During a marriage, you share a lot of things. A house, a room, a bed and oftentimes a car or two. In addition, some spouses own a business together or separately. When the desire for unity ends, you probably want to stop sharing as well.
Divorcing couples need to divide a plethora of assets. You might worry about your ex-spouse receiving an unfair amount of payments.
Double dipping not just a term used when splitting an appetizer. In a divorce, double-dipping is a practice that calculates an asset for two different agendas. It can result in one spouse getting double payments from a single asset.
Divorce is complicated. Matters get trickier when a business is involved with the marital assets. There’s a possibility one spouse will receive not only the cash value of a business, but also receive future benefits from the business. The outcome doesn’t appear to be very balanced.

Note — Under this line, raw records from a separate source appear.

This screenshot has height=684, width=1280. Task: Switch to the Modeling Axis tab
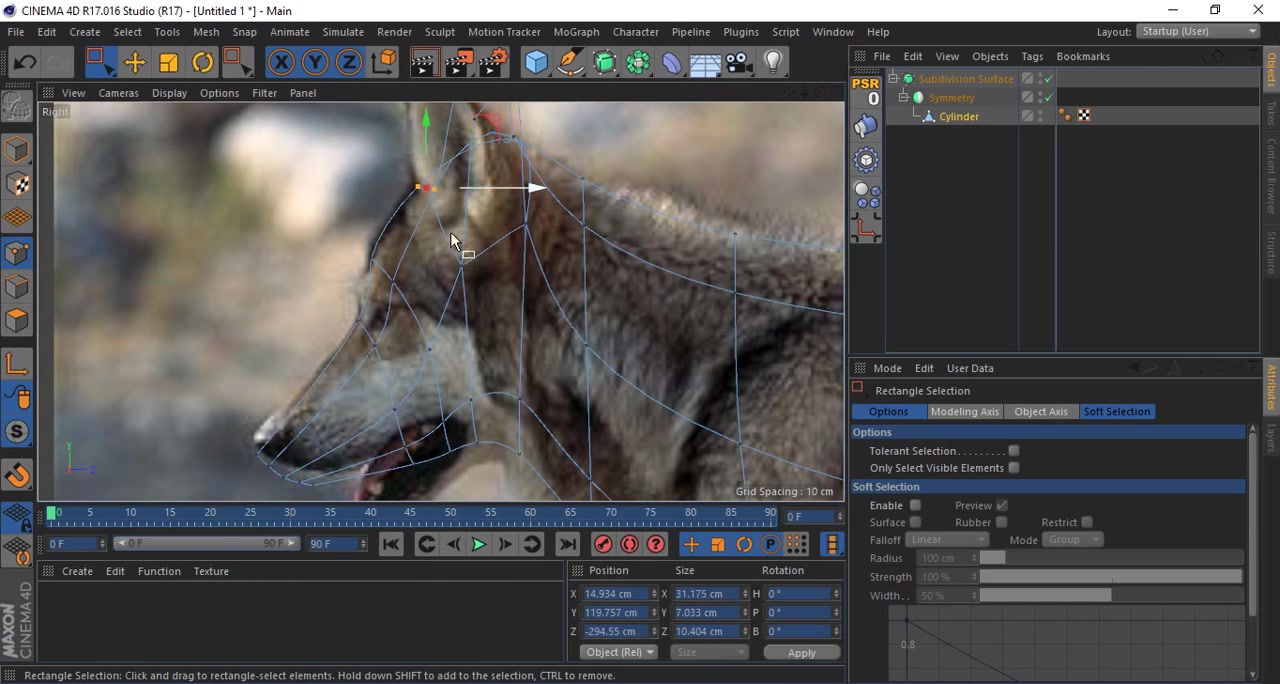(964, 412)
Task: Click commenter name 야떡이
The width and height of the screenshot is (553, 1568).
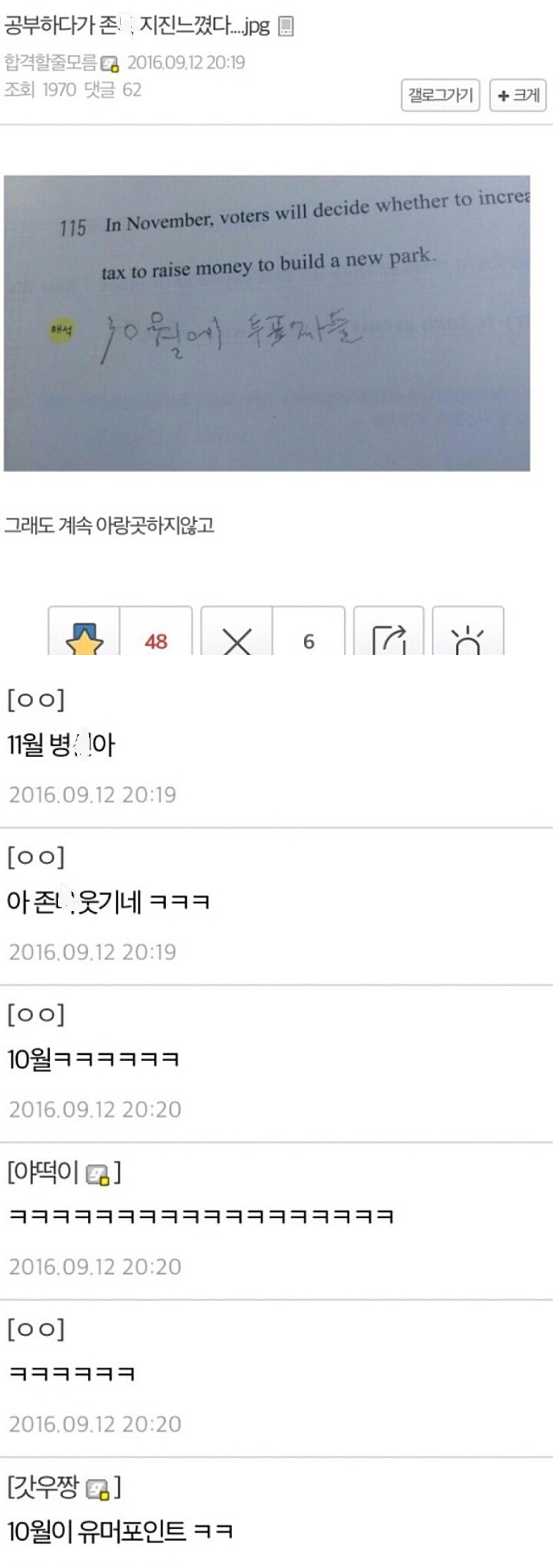Action: pyautogui.click(x=43, y=1171)
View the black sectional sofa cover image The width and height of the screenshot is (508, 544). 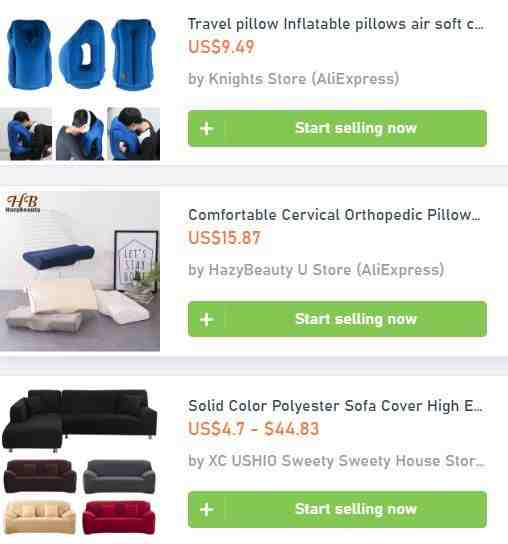tap(80, 420)
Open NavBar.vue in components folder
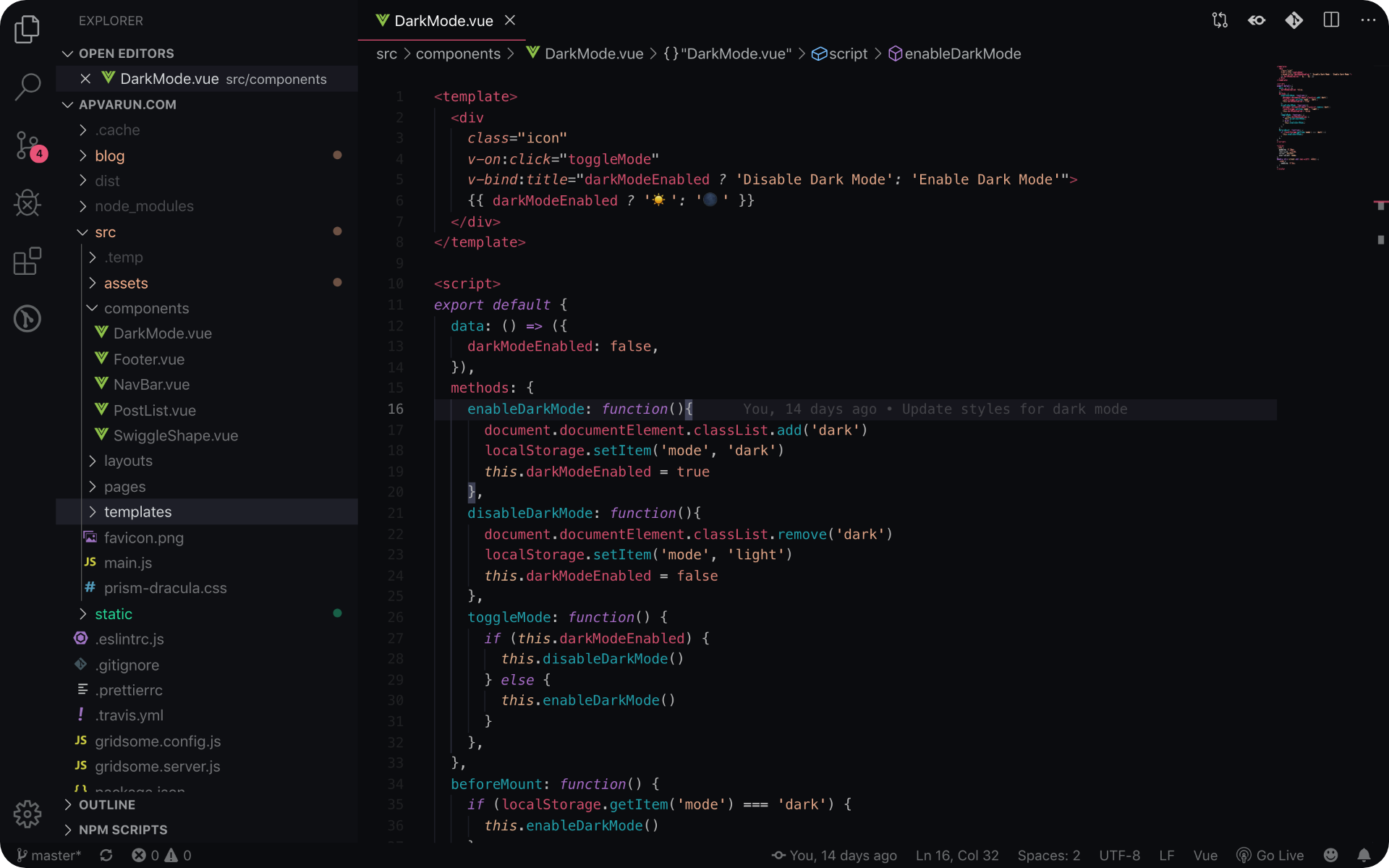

When does double dipping usually occur?
Double dipping in a divorce is usually an issue when the value of one spouse’s future income is tied in with the value of their business. The practice most commonly occurs when dealing with pensions, although other assets can be involved. Sometimes this situation is unavoidable, especially when there are multiple business partners.
Nonetheless, there are ways to minimize the danger of double dipping in the valuation of a business. The asset approach estimates the fair market value of the business, while an income approach considers the business’s cash flow. Meeting with an experienced divorce lawyer is a good first step. It’s important to be prepared and go over all your options.